> **TEXTO EXTRAÍDO**:
——————————
El problema es que, atendida la gestación en curso, si se lleva a efecto la desconexión se producirá la muerte no sólo de Marlise sino también la de su hijo no nacido. La solución puede encontrarse en la aplicación de lo que la teoría moral llama el “principio del doble efecto”, y que trata de responder a la pregunta de si es lícito realizar una conducta que, en sí misma, es legítima pero que produce una duplicidad de efectos, uno benéfico y otro dañino. Según el principio del doble efecto puede lícitamente realizarse la conducta aun cuando se sepa que producirá un efecto negativo si éste no es directamente intentado y el agente busca el efecto positivo (en este caso evitar el encarnizamiento médico de la paciente) y sólo tolera como inevitable el efecto malo (la pérdida del feto). Pero para que esto sea admisible es necesario que se cumplan los requisitos siguientes: 1º) que la conducta no sea en sí misma ilícita; 2º) que el agente no busque el efecto malo como fin del acto; 3º) que el efecto malo no sea un medio para alcanzar el efecto bueno; y 4º) que haya una razón proporcionalmente grave para actuar, esto es, que el efecto bueno sea superior o al menos que compense el efecto negativo (cfr. Miranda Montecinos, Alejandro, «El principio del doble efecto y su relevancia en el razonamiento jurídico», en Revista Chilena de Derecho 35, 3, pp. 485-519).
——————————
> **DATOS PROPORCIONADOS**:
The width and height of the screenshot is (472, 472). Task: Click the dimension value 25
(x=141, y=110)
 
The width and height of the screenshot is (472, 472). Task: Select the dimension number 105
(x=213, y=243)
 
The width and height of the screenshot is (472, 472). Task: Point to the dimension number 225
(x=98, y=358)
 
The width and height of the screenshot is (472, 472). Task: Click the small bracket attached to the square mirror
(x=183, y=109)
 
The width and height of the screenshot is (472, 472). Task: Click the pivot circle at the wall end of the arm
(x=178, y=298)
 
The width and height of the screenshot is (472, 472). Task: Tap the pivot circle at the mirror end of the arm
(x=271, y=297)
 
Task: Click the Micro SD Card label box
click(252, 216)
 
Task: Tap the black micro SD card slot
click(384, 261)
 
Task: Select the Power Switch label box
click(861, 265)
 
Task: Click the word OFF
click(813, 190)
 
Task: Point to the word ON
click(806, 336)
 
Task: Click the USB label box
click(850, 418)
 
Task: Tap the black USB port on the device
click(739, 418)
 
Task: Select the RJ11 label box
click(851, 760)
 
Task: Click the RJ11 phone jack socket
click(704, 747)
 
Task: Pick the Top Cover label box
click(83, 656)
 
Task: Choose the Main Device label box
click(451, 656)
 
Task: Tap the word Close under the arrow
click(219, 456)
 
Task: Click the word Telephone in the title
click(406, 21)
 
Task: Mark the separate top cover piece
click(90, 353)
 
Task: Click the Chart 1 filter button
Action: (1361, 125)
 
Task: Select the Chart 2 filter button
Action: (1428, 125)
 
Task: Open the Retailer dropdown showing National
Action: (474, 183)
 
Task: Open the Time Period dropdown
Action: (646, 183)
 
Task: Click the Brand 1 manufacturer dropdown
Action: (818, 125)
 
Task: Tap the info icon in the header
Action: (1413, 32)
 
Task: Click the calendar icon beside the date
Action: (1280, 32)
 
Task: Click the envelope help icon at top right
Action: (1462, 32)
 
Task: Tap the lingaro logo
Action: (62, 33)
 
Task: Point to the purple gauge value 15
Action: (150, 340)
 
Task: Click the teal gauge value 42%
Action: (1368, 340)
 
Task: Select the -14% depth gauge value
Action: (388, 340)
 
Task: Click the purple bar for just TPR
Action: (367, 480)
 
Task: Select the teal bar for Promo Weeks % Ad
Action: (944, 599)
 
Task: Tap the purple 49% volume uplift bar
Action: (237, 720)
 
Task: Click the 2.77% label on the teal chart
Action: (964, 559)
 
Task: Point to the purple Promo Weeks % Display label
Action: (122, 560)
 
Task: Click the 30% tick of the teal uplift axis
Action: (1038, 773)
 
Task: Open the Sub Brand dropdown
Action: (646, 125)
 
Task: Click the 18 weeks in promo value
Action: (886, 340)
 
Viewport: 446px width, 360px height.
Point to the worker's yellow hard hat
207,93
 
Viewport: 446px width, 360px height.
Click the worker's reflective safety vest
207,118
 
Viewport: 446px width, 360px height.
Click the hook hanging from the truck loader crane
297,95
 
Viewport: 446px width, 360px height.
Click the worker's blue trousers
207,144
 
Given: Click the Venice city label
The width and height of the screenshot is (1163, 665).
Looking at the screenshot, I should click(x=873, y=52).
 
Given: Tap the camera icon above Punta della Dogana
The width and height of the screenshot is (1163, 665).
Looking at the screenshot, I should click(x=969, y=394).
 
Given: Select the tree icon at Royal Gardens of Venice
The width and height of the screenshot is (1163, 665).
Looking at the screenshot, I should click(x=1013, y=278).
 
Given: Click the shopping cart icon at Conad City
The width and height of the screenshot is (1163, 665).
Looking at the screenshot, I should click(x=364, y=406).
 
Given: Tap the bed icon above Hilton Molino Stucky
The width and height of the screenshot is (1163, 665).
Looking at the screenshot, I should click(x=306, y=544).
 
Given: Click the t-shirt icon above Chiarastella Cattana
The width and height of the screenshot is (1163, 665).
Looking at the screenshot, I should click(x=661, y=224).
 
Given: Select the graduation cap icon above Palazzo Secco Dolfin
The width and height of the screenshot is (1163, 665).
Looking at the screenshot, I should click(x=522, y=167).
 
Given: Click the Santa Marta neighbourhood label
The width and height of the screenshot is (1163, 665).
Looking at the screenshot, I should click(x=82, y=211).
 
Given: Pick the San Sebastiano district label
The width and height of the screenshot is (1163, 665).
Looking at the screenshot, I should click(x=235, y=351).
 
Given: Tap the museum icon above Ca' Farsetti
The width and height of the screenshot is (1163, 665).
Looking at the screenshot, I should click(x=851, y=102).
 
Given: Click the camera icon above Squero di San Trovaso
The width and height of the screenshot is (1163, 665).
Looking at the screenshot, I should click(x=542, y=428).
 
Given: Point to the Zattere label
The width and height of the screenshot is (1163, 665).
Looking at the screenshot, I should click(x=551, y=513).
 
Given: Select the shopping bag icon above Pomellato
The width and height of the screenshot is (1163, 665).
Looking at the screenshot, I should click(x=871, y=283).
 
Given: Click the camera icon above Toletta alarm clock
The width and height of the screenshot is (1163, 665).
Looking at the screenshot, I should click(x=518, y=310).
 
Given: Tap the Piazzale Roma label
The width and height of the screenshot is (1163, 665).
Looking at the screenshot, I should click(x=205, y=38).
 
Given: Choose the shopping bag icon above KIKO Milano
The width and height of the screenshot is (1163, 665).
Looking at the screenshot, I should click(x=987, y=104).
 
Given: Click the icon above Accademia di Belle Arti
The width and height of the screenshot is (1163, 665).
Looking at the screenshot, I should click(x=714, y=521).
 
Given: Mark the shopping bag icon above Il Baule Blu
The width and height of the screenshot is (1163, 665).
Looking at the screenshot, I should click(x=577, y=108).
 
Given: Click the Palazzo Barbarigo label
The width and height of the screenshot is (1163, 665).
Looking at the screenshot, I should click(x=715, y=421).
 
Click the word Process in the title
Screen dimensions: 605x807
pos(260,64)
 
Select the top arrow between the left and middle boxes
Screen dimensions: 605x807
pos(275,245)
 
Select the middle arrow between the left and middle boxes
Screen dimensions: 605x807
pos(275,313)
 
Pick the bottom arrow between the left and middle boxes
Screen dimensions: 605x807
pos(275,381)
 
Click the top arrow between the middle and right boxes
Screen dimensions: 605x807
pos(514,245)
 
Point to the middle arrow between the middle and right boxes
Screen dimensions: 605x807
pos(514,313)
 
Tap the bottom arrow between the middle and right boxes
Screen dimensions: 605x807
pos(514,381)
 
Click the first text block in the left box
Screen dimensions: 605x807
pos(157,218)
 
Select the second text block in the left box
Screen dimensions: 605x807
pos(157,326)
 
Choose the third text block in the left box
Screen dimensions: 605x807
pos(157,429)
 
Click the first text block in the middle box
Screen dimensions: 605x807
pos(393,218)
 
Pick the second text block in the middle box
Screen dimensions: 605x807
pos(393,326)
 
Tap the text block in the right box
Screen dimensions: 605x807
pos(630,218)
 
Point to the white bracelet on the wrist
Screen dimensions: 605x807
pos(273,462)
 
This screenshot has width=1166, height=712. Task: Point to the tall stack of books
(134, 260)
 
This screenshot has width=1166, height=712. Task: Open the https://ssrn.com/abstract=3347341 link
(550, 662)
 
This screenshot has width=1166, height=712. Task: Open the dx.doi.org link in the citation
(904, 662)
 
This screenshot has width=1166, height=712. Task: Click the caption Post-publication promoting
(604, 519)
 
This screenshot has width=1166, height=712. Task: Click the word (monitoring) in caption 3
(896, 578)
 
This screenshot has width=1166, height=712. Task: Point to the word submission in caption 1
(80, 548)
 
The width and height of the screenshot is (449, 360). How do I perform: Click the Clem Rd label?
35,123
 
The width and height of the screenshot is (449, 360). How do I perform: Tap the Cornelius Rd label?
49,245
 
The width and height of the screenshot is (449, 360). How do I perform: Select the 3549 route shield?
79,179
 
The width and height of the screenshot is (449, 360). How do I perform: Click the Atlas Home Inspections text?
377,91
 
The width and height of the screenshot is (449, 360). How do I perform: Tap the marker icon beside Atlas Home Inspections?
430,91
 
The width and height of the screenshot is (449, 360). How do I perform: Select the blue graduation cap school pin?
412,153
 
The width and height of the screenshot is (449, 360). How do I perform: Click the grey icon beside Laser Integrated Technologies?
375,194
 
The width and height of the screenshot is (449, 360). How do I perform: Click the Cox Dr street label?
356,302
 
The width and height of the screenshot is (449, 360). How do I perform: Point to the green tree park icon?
——————————
> **COMPLETA LO SIGUIENTE**:
1) En el texto sobre el principio del doble efecto, ¿cuál es el tercer requisito para que la conducta sea admisible?
2) Prosigue el texto sobre el principio del doble efecto a partir de su última oración.

> **RESULTADOS**:
1) Que el efecto malo no sea un medio para alcanzar el efecto bueno.

2)
Analizado el caso, podemos concordar en que podrían cumplirse los tres primeros requisitos: la acción de suspender un medio de prolongación artificial de la vida que resulta extraordinario o desproporcionado es lícita; la familia no buscaría la muerte del niño en gestación, sino el efecto bueno de no mantener artificialmente con vida a la enferma; la muerte del niño no es el medio para lograr el efecto bueno. Pero no parece concurrir el cuarto requisito, es decir, que haya proporcionalidad entre el efecto bueno y el efecto malo. Es manifiesto que producir la muerte del niño en gestación es un efecto negativo de máxima magnitud, mientras que el efecto bueno de adelantar la muerte de la madre, respetar su deseo de no ser sometida a tratamientos médicos excesivos, y evitar el sufrimiento de la familia al verla conectada a un respirador artificial, no tienen objetivamente la relevancia que permita al menos compensar el efecto dañino que significa la supresión de una vida humana inocente.
Debe tenerse en cuenta que la enferma, al estar en “muerte cerebral” no experimenta dolor o sufrimiento. Además, no aparecen en los antecedentes del caso que ella, al manifestar su voluntad de no querer ser mantenida artificialmente con vida, se haya puesto en la hipótesis de que estuviera embarazada y que el acatamiento de su voluntad constituiría una sentencia de muerte para el hijo que ya vive en su seno.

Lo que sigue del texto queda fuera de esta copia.